The Day I Saved the President

I watched a rerun of a Sinatra concert recently and was reminded of a time back in the forties when I saw a young, scrawny Frank perform on stage with the Tommy Dorsey orchestra. I’m sure no one in that audience realized that they were being entertained by a future legend. Certainly I, a mere kid, didn’t.

That memorable day began with a streetcar ride to a downtown theater where we were to see not only a stage show, but a movie as well. I don’t remember what the occasion was that prompted Bubbie to take me and my uncle, but it certainly had to have been a special one.

The theater itself was a sight to behold! Red and gold velvet draperies hung from the highest ceiling I had ever seen. The thickly upholstered seats were cushy, but the rough material scratched my bare legs. Unlike our neighborhood movie house, there were box seats on either side of the stage, one of which, I was certain, was reserved for the president of the United States.

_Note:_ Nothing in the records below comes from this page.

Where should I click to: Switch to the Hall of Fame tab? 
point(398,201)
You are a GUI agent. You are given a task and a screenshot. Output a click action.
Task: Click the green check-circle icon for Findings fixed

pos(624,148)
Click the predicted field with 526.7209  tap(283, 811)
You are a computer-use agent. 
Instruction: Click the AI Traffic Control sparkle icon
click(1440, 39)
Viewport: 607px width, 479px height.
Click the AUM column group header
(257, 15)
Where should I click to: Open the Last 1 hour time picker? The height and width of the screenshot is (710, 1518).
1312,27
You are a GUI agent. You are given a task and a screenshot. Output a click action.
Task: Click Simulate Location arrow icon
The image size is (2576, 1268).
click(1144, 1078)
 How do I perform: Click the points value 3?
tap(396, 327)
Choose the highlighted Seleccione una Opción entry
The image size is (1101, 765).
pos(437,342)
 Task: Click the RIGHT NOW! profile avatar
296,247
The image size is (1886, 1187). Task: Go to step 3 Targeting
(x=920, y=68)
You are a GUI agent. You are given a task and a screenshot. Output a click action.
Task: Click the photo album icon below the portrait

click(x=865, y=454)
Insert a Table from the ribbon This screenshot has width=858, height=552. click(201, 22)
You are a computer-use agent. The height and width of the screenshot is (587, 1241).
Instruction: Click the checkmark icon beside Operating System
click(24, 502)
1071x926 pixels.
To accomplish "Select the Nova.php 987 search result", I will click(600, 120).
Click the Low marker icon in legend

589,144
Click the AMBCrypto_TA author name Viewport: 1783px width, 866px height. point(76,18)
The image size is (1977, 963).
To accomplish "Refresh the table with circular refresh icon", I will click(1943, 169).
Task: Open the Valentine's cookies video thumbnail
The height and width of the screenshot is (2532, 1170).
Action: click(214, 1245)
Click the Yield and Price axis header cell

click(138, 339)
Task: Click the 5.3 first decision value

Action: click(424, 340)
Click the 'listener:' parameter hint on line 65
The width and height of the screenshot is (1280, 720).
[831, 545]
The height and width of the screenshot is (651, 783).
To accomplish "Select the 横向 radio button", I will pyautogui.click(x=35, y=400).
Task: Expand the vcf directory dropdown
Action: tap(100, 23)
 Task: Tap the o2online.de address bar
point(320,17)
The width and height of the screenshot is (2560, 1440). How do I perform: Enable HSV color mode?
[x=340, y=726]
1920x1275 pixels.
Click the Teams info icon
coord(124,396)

I had just learned about how Lincoln had been shot at a theater, and I visualized a scene in which I single handedly thwarted the would be assassin of President Roosevelt who sat in one of those elegantly decorated boxes.

Since we had arrived an hour before the show was to begin, I had a chance to ogle the people sitting nearby. Many, I noticed, ate sandwiches and fruit which they pulled from brown paper bags. I asked Bubbie why they were eating lunch in a theater, and she told me that they were probably staying for two or three shows. I silently wished that we had brought food so we could do the same.

Some things we never forget. For me, being in that magical place, listening to live music, and seeing a movie all in one afternoon was indelibly etched in my brain. I don’t remember the name of the movie, but, in my mind’s eye, I can still see that exquisite red and gold theater and President Roosevelt sitting high up in a box seat just waiting to be saved by me.